For someone who is accused of a crime, the first thing that comes to mind is the impact it will have on his immigration status. First and foremost, conviction will have a different definition under immigration laws compared to state criminal laws. For immigration purposes, a person is considered convicted based on a couple of elements: 1) the person was found guilty or entered a guilty plea and 2) the judge ordered some kind of restraint or punishment on the liberty of a person.
An Austin immigration attorney will tell you that being convicted of a crime can pose a serious challenge for their immigration application. Persons who have committed serious crimes may find it difficult to apply for a green card compared to one who has committed low-level crimes. Having a criminal record may result to one of the following outcomes:
- Denial of your application for lawful permanent residence or naturalization
- Being lined up for deportation proceedings
- Detention while removing proceedings are ongoing
- Deportation to home country
- Banning from returning to the United States either for a certain number of years or permanently
Under immigration laws, there are certain crimes that can automatically make a person ineligible for a green card. Let us enumerate them.

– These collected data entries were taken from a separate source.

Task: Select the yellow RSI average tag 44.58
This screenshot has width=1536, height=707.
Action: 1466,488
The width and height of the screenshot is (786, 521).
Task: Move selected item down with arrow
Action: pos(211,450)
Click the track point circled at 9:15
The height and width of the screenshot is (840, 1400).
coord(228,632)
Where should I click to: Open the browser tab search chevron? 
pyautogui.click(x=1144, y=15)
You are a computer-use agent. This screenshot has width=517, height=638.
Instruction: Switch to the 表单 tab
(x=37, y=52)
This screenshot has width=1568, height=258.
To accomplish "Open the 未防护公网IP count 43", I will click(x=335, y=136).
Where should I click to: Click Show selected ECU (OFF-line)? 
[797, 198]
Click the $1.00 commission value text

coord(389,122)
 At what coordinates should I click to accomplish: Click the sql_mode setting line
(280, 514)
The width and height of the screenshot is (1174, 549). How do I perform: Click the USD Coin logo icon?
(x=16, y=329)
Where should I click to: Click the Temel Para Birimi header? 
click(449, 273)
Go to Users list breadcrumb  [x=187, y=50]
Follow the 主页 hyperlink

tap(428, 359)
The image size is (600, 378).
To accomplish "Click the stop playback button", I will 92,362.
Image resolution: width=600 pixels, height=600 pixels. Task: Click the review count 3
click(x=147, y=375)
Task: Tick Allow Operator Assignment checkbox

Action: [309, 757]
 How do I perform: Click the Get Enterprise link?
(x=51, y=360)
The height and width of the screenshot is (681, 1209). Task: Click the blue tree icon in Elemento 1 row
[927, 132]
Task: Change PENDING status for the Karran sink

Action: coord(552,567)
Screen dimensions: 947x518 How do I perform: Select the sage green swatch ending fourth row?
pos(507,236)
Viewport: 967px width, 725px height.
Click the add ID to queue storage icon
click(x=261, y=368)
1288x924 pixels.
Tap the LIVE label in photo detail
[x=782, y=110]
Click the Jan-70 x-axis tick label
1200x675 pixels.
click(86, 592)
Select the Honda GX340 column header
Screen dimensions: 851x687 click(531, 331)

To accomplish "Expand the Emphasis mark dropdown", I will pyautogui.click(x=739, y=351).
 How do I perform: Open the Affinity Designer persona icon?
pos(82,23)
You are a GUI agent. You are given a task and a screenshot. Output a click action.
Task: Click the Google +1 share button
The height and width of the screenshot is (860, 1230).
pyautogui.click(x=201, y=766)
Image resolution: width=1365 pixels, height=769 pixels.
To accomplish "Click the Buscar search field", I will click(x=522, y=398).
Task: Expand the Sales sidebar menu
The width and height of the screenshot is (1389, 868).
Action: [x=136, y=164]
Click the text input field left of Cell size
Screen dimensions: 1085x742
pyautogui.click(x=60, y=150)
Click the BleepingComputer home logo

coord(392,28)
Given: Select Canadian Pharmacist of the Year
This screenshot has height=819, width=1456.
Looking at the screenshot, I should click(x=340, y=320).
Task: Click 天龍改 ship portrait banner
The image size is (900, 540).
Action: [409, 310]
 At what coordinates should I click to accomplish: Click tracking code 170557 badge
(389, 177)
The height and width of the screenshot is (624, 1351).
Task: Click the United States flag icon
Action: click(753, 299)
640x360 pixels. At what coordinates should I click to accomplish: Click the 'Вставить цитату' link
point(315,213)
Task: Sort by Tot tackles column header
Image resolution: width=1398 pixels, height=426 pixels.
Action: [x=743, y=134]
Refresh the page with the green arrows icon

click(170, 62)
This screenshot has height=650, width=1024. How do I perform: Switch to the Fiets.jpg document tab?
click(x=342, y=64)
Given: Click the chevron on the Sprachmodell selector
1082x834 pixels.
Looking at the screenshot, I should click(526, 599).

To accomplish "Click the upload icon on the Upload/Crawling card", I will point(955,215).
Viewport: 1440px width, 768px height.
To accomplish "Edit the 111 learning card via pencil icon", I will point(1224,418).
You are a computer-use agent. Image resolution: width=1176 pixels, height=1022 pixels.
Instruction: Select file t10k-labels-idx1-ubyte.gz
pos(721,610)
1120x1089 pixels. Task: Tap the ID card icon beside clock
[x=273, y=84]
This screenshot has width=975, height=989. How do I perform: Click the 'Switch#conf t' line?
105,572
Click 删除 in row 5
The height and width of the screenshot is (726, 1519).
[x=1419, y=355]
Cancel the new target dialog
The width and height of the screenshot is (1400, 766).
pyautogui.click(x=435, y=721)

Crimes of Moral Turpitude and Controlled Substance Violation
Immigration laws define crimes of moral turpitude as one that shocks the public consciousness or involves fraud. Some examples of these crimes include theft, transporting or receiving stolen goods, embezzlement, fraud, adultery, assault, to name just a few.
The good news is that a person who is convicted of crimes of moral turpitude can still be given a green card if they meet one of a few exceptions:
- The crime was committed by a person below 18 years old, the crime was committed five years ago, and the person is no longer serving jail time
- The person was charged for a crime with a maximum possible penalty of not more than a year and the actual term of imprisonment was no more than six months. This is often called the “petty offense” exception.
The Immigration and Nationality Act enumerates other crimes that will disqualify a person from getting a green card due to inadmissibility. These crimes include drug trafficking, kidnapping, prostitution, human trafficking, money laundering, and multiple convictions with a minimum total sentence of five years.